REQUIRED WORK = All lines holding the word "computer" in the listing below need to be copied.

SUPPLIED RECORDS =
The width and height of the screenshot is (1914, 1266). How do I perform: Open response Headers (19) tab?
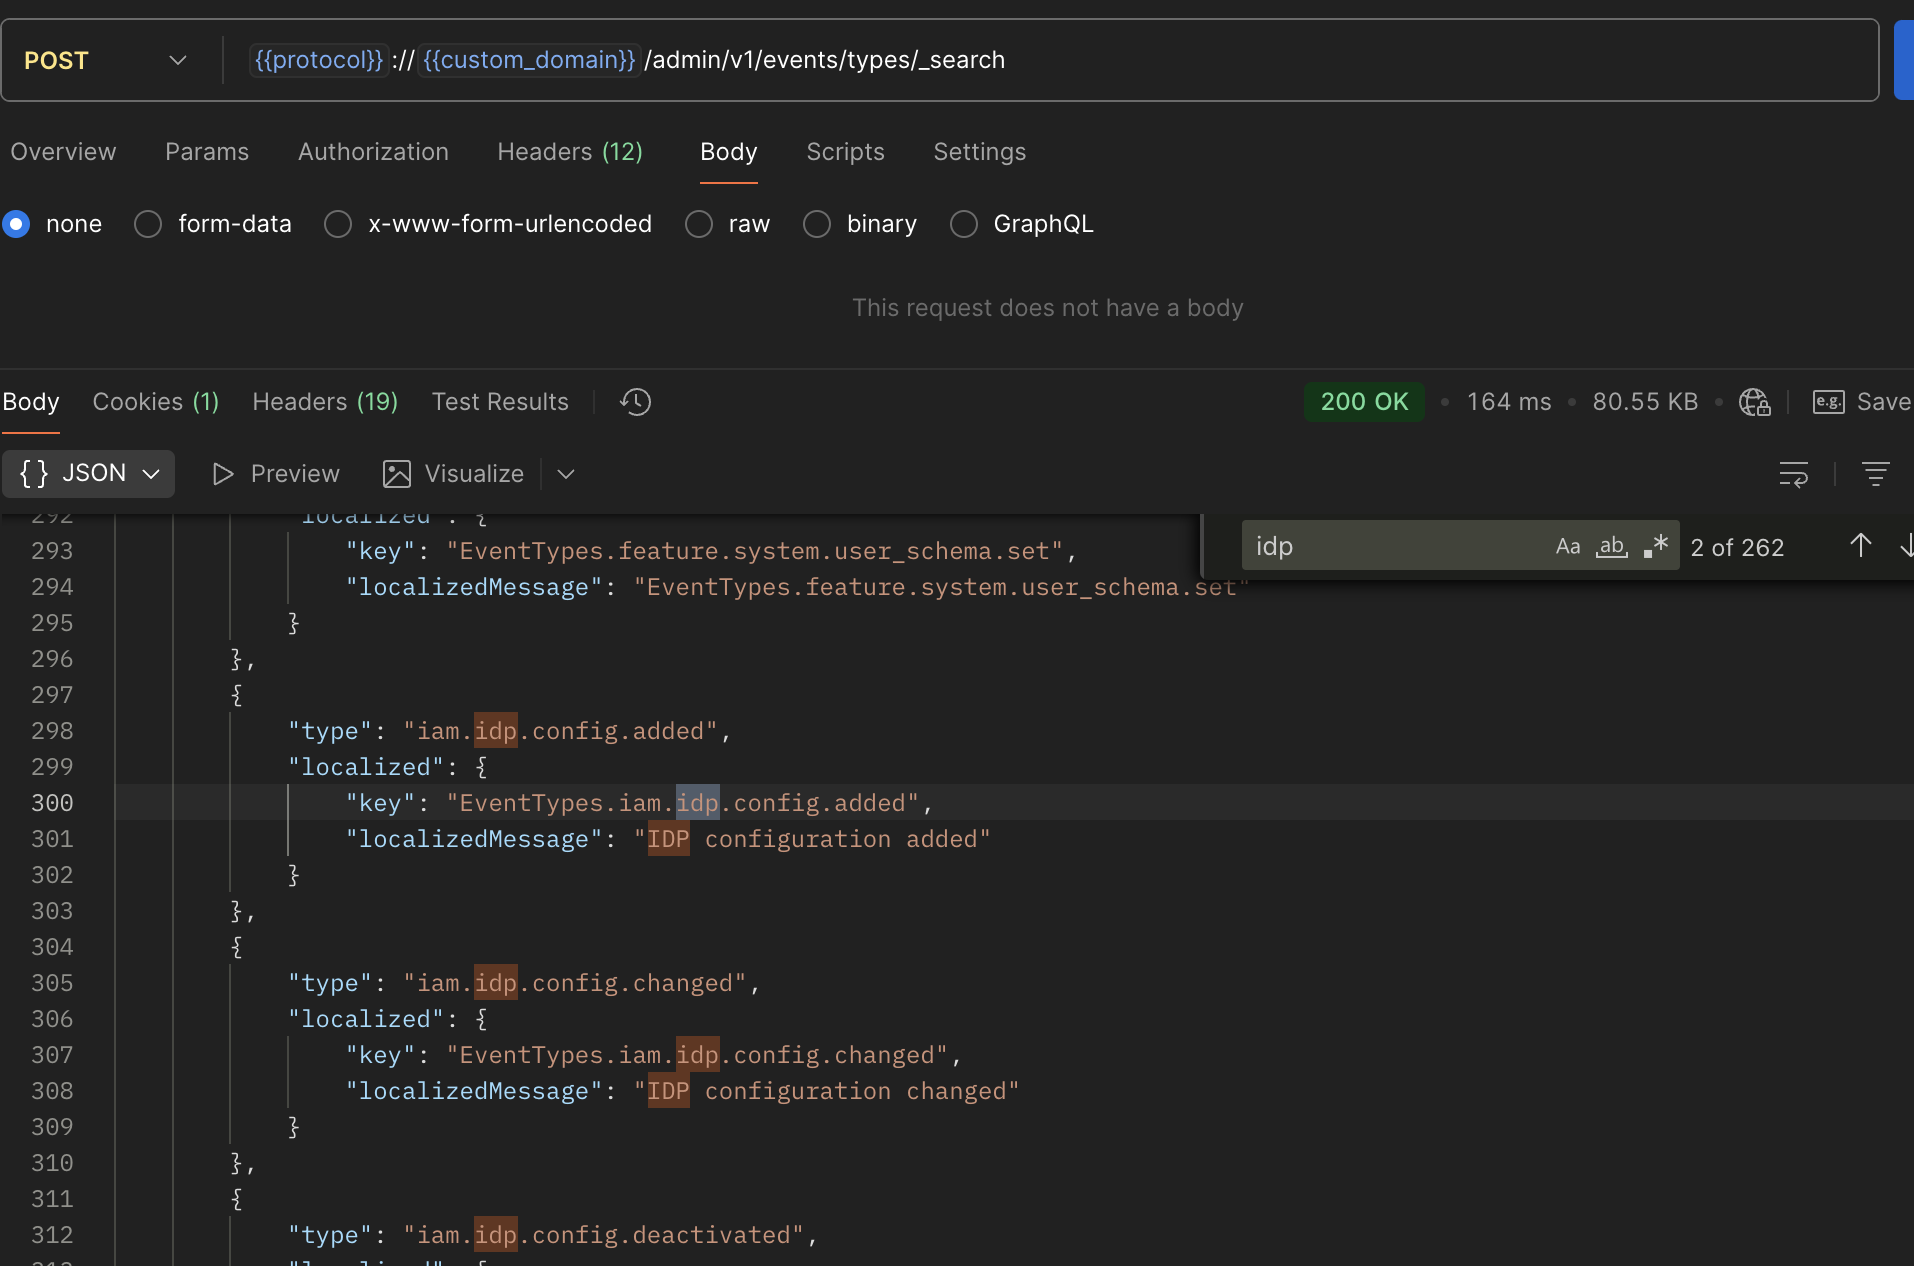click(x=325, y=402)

--

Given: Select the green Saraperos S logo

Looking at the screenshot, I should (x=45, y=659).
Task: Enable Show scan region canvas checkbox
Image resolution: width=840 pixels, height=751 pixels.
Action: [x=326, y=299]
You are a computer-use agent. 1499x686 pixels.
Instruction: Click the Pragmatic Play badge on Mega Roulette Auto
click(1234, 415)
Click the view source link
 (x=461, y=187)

...

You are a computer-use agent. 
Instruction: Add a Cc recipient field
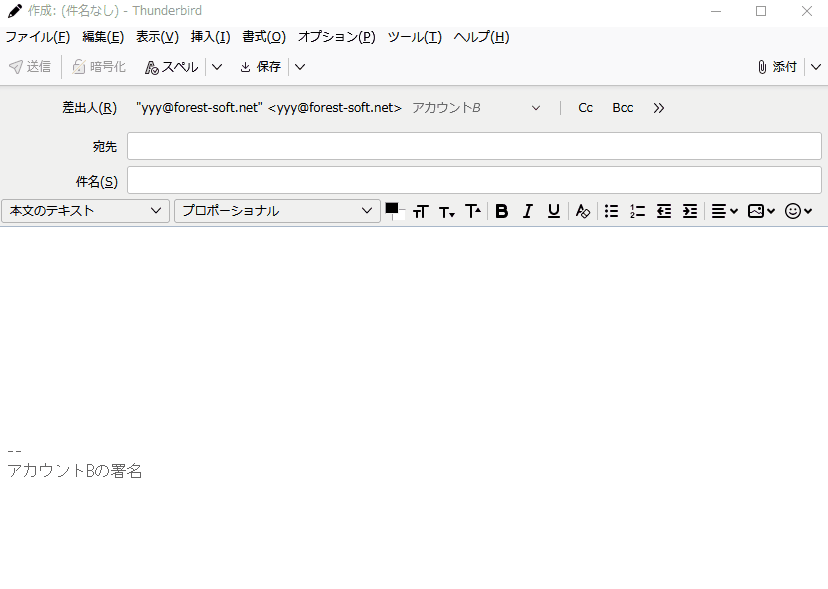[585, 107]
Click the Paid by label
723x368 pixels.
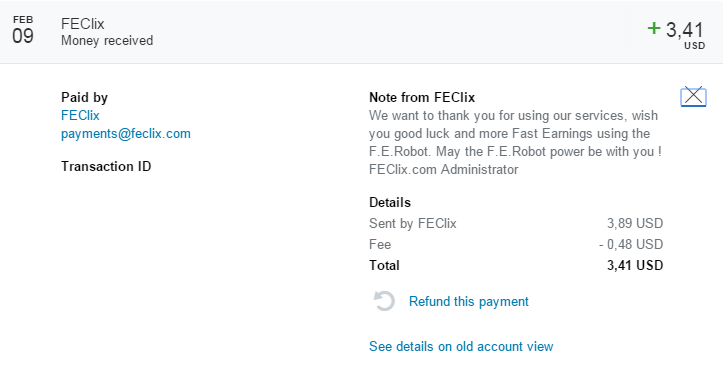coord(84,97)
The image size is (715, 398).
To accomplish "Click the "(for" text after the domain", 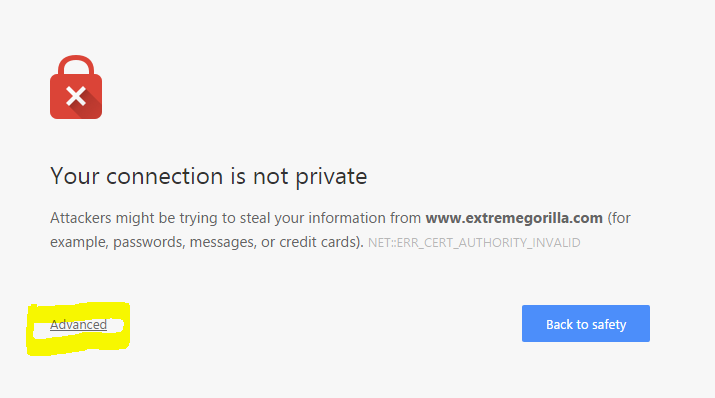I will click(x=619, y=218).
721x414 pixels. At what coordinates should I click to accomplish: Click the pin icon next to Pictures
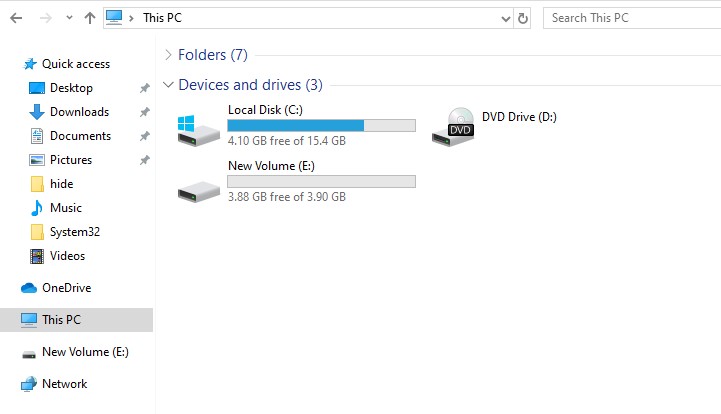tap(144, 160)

ANSWER TO THIS EXERCISE =
You are a computer-use agent. 1499x686 pixels.
You are a computer-use agent. 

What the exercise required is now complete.